Single by Oasis

from the album Heathen Chemistry
- B-side: "Just Getting Older"; "Idler's Dream";
- Released: 15 April 2002
- Genre: Alternative rock; psychedelic rock; neo-psychedelia;
- Length: 3:53
- Label: Big Brother
- Songwriter: Noel Gallagher
- Producer: Oasis

Oasis singles chronology
| "Sunday Morning Call" (2000) | "The Hindu Times" (2002) | "Stop Crying Your Heart Out" (2002) |

Music video
- "Oasis - The Hindu Times (Official Video)" on YouTube

= The Hindu Times =

2002 single by Oasis

"The Hindu Times" is a song by English rock band Oasis. It was written by the band's lead guitarist Noel Gallagher, and was released as the lead single from their fifth studio album, Heathen Chemistry, on 15 April 2002. On the album, it segues directly into the next track, "Force of Nature", which also segues into "Hung In a Bad Place".

The song peaked at number one on the UK Singles Chart, becoming the band's sixth number-one single in their native country, remaining on top for one week before being dislodged by the Sugababes' "Freak Like Me". The song also topped the charts in Canada, Italy and Scotland, and reached the top 10 in Denmark, Finland, Ireland, Norway, and Spain. This is their first single to feature former Heavy Stereo frontman Gem Archer (rhythm guitarist) and then-former Ride frontman Andy Bell (bassist).

==Background and composition==
The song, which combines powerful rock with a psychedelic feel, was unveiled during Oasis's Autumn 2001 Noise and Confusion Tour. The song was due to be released commercially at the same time, but Noel decided the track needed more work done on it to be suitable for release. Many have commented on the main guitar riff being lifted from the Stereophonics song "Same Size Feet", which uses exactly the same, or at least very similar, guitar riff. The B-side, "Just Getting Older", was written at the time of the release of Standing on the Shoulder of Giants (2000). The second B-side, "Idler's Dream", is the only Oasis song to not feature any guitars and is one of the four, the others being "Take Me Away", "Married with Children" and "Sad Song", to not feature drums; the song consists simply of Noel Gallagher's vocals and a piano/organ accompaniment. The song was written back in January 1999 while Noel Gallagher was in Thailand.

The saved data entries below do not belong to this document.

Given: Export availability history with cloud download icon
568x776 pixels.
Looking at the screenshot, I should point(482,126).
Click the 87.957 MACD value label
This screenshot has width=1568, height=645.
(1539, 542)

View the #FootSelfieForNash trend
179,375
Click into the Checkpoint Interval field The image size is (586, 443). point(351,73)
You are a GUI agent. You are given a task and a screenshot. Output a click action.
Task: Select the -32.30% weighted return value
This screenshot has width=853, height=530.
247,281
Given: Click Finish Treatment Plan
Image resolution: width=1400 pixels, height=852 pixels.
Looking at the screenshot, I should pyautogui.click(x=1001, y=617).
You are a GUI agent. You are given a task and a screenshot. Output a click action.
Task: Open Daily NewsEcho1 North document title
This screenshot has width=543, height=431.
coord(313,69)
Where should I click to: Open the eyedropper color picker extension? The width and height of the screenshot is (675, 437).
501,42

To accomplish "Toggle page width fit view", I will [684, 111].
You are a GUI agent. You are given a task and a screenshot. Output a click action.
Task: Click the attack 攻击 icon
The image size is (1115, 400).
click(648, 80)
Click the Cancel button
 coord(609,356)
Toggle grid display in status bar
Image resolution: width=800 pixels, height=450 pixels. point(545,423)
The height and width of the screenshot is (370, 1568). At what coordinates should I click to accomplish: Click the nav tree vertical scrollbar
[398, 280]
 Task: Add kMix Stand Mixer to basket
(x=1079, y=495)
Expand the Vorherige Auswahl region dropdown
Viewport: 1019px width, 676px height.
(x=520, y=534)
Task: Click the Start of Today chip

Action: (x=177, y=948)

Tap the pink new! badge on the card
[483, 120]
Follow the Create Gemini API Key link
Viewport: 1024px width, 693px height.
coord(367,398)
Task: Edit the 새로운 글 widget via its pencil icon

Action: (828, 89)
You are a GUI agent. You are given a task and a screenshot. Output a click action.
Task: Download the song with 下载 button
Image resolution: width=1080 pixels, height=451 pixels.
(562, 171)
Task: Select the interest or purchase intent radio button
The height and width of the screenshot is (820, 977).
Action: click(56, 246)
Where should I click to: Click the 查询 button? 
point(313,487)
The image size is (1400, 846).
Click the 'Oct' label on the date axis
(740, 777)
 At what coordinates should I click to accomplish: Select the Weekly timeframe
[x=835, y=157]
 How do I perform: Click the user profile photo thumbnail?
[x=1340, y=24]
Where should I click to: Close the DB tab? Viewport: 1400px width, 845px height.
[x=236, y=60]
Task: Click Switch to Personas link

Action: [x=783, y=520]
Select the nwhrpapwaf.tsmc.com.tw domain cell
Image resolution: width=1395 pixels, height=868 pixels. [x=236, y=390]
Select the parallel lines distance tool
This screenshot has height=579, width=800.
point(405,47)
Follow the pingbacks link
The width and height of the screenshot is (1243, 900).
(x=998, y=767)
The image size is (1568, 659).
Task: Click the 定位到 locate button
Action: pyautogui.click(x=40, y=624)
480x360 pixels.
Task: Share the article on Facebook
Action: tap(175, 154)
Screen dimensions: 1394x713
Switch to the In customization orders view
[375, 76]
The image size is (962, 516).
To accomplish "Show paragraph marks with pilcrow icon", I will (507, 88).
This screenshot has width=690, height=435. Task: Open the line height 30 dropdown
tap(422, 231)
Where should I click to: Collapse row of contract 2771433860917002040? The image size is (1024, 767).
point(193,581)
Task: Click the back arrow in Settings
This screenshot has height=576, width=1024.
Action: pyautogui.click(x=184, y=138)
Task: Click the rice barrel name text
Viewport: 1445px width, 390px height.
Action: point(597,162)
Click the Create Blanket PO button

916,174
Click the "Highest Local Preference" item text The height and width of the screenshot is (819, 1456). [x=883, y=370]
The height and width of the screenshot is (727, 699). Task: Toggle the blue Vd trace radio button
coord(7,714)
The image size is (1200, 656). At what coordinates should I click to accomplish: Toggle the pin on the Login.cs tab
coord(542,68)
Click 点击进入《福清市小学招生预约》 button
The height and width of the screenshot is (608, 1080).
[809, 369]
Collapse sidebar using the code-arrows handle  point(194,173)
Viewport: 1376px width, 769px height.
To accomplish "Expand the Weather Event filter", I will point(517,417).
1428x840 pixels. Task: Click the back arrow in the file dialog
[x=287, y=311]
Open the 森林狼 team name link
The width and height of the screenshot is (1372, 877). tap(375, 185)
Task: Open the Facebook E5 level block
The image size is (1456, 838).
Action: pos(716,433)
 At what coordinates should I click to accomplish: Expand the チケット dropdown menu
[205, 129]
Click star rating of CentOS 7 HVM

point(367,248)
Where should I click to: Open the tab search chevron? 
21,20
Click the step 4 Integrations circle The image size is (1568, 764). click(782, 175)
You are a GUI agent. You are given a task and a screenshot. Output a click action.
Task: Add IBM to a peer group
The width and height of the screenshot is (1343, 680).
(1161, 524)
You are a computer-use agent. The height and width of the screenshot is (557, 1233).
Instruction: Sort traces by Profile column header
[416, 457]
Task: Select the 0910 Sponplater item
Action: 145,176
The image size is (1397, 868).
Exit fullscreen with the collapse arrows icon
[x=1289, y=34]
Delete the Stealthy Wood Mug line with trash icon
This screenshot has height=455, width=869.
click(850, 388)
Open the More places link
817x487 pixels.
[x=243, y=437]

The title has little to do with the lyrics of the song, which are more in the vein of Definitely Maybe's "Rock 'n' Roll Star". Noel got the name "The Hindu Times" from a T-shirt he saw in a charity shop. It has been speculated that the title refers to the main riff's similarity to Indian music in sound, sounding as if it were played on a sitar. Gallagher himself says that it is because he had already named the song before any lyrics were written for it.

==Critical reception==
"The Hindu Times" was one of the first Oasis singles since the singles from (What's the Story) Morning Glory? (1995) to receive almost unanimously positive reviews from critics. In 2008 NME listed the song as one of the greatest indie anthems of the 2000s. In October 2011, NME placed it at number 143 on its list "150 Best Tracks of the Past 15 Years". In 2010, XFM listed it in their "1000 greatest songs of all time" list.

"The Hindu Times" was scheduled to be played during the Parade of Nations at the 2012 Summer Olympics opening ceremony as an example of British music, but the Parade took much less time than expected, so the song was not used.

==Music video==
The original video was set to be filmed in New Delhi, but this did not work out. The music video was finally filmed at Abbey Road Studios, where the song was recorded.

==Track listings==
- UK CD single (RKIDSCD 23)
1. "The Hindu Times"
2. "Just Getting Older"
3. "Idler's Dream"

- UK 7-inch single (RKID 23)
4. "The Hindu Times"
5. "Just Getting Older"

- UK 12-inch single (RKID 23T)
6. "The Hindu Times"
7. "Just Getting Older"
8. "Idler's Dream"

- UK DVD single (RKIDSDVD 23)
9. "The Hindu Times"
10. "The Hindu Times" (demo)
11. "10 Minutes of Noise and Confusion Pt One" (North America, June 2001)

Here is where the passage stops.